Got some speakers for my son for Christmas. He is fifteen one of the members of that generation that texts and prefers not to speak over missives of tweet length. I notice he and his homeboys dont talk in the car or when they were hanging out together in the basement. They are the silent generation with IPODS and Smarthphones shooting their safe missives devoid of emotional content. Parents are mostly the enemy so silence is a good thing to keep THE MAN in the dark.

But I worried about that silence. Some sort of lack of declaration. When I was fifteen I wasn hanging out in my basement with incense and black lights and rocking the house from below. It was my declaration with my rock posters and trips to the local head shop to load up on music and more exotic incense burners. My sister had just brought home some new music from college with strange punkish names like U2 and the Sex pistols and I started to know who I was in my pad in the basement.

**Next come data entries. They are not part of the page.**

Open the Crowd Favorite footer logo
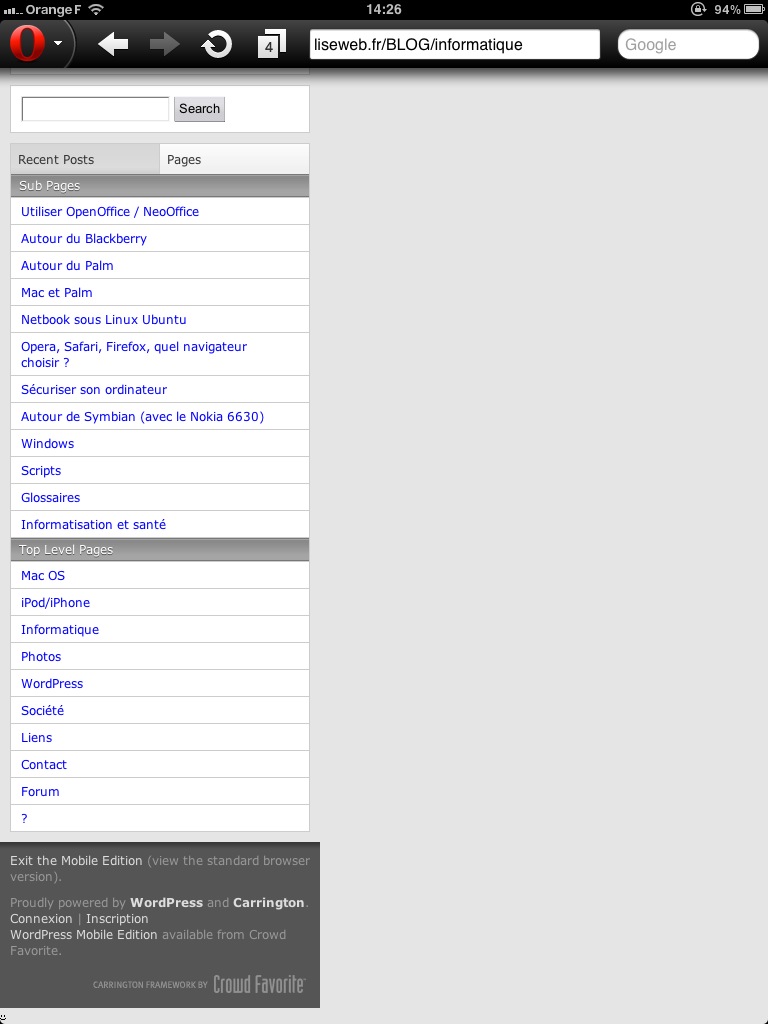The height and width of the screenshot is (1024, 768). pyautogui.click(x=258, y=984)
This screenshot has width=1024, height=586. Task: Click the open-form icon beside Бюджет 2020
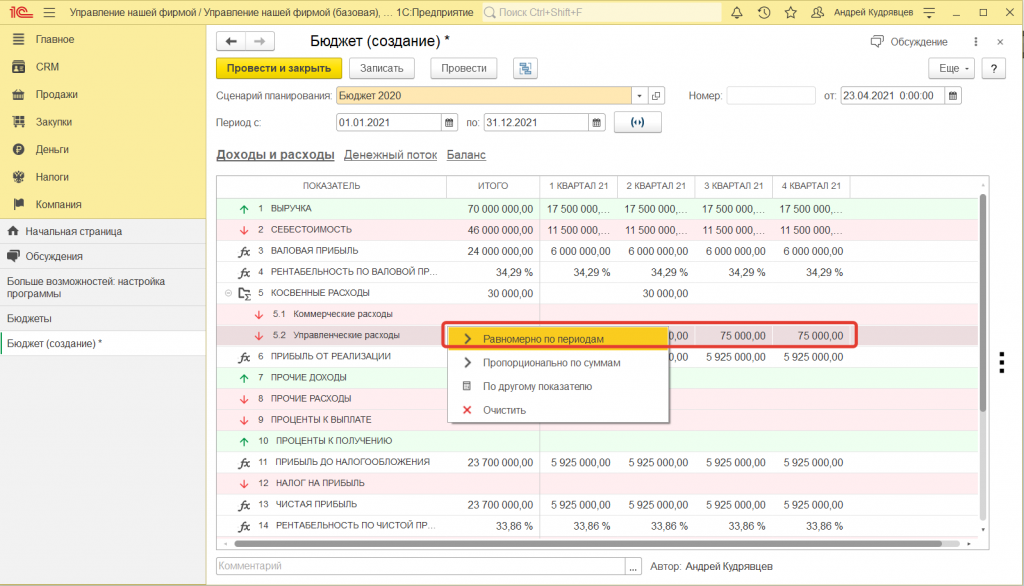[656, 96]
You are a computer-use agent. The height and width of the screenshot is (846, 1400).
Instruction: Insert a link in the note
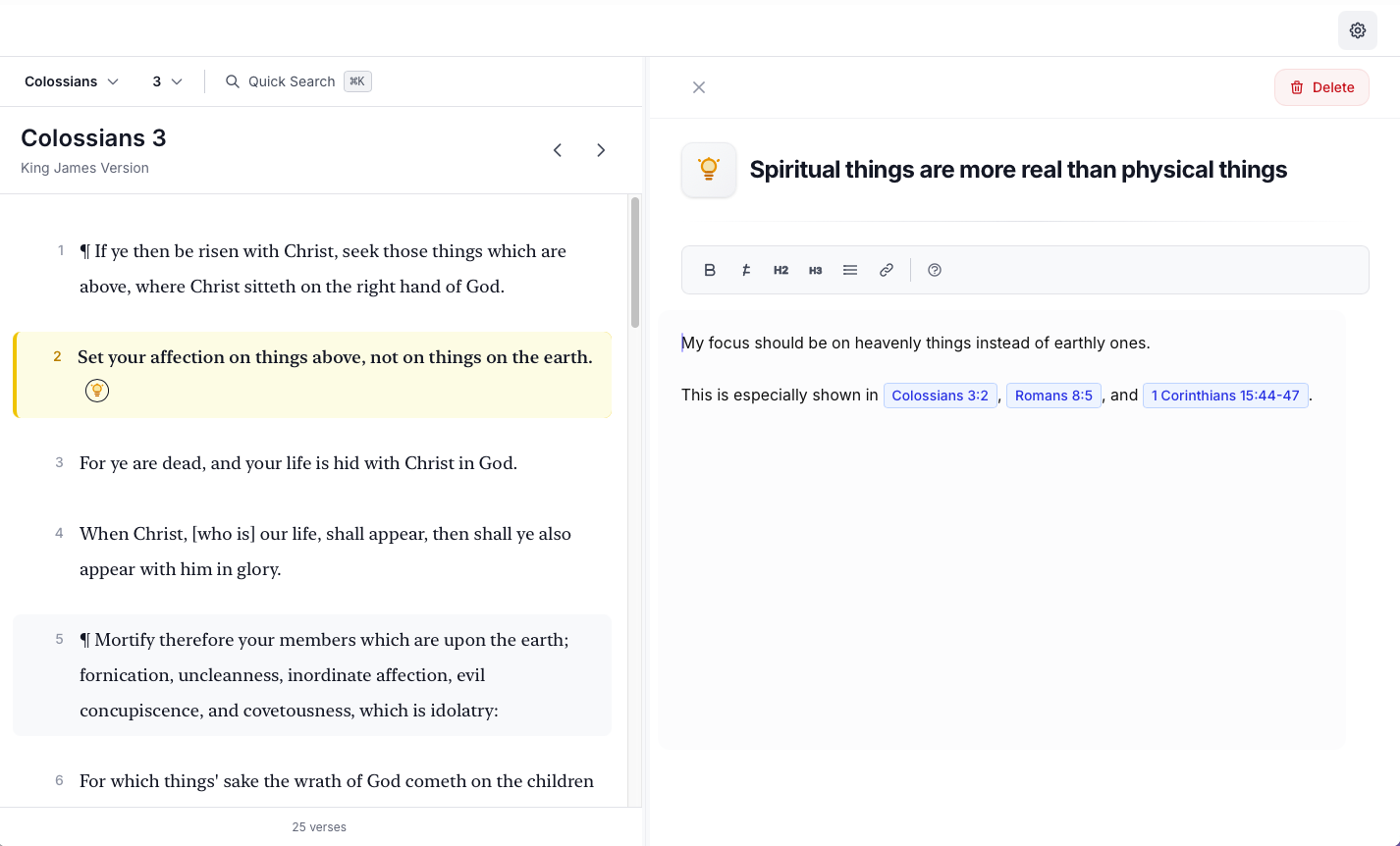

So when my son inquired about speakers for Christmas I dug up an old receiver and bought some speakers for under the tree. He had always listened to his music in silence, an IPODEd warrior sliding along with the brood of the troubled youth. I was troubled but I found an outlet in declaring myself different. My music, my dress, my lifestyle gave me identity. So after Christmas I hooked up his speakers for him and he got a PEACE sign lamp from his aunt and set it on his desk next to the Buddha incense burner. We tested his speakers and he was amazed at the sound.

I went downstairs and started to watch television. The great silence gave way to thumping steady rock of Kanye and Eminem. We went to the store and when he returned he went right back upstairs and closed the door. The thumping music pounded through the house. I  know I'll have to keep an eye on things, but I had to smile because the silence had been broken. Yeah. Rock on son.

http://www.billhazelgrove.com/
http://www.amazon.com/Rocket-Man-William-Elliott-Hazelgrove/dp/0982139241  A novel of independence for a father and a son

Wednesday, August 24, 2011

Summer Has Ended

Our kids are going back to school now. They have all collected at their bus stops and marched off leaving their turtles and dogs and cats and chalk and bikes and tricycles and bathing suits and goggles behind. They have left their friendly garages scrawled with stick men and names on the cool cement that smells of gas and bikes and grass. They no longer go barefoot in the yard and listen to the crickets and run after the fireflies and catch bugs in a jar. They are no longer roasting marshmallows and getting chocolate on their hands and tracking in dirt or letting the wet dog in for the hundredth time.

We are no longer lighting charcoal and eating with them on our patios or decks or on that broken picnic table. They are not inside on the hot days watching television for hours. They aren't taking that sweaty bike ride with their parents that ends up at the ice cream store. Their paper plates are no where to be found. Their cups of Kool Aide are empty. They aren't siting around a  table at the Dairy Queen on a warm summer night with ice cream dripping all over their hands. Their rooms are not perpetually a wreck with wet suits and clothes stacked up from the week. They are not coming back from summer camp with mosquito bites and warm brows. Their books and their IPODS and their computers and their dolls and their basketballs, baseballs, footballs, lacrosse sticks, mitts, all lay dormant now.

For summer has ended even though it is still August. They have lined up for their yellow buses and waved goodbye to parents who snapped pictures and waved and shouted and then tried to catch a glimpse of them as they rode away in disel exhaust for eight hours. We return to our homes, our work. It is quiet. We go through our days. We make our money and work out and run through the TO DO lists of our lives. But in the unguarded moment we are heartbroken.

Summer has ended and our children have gone away.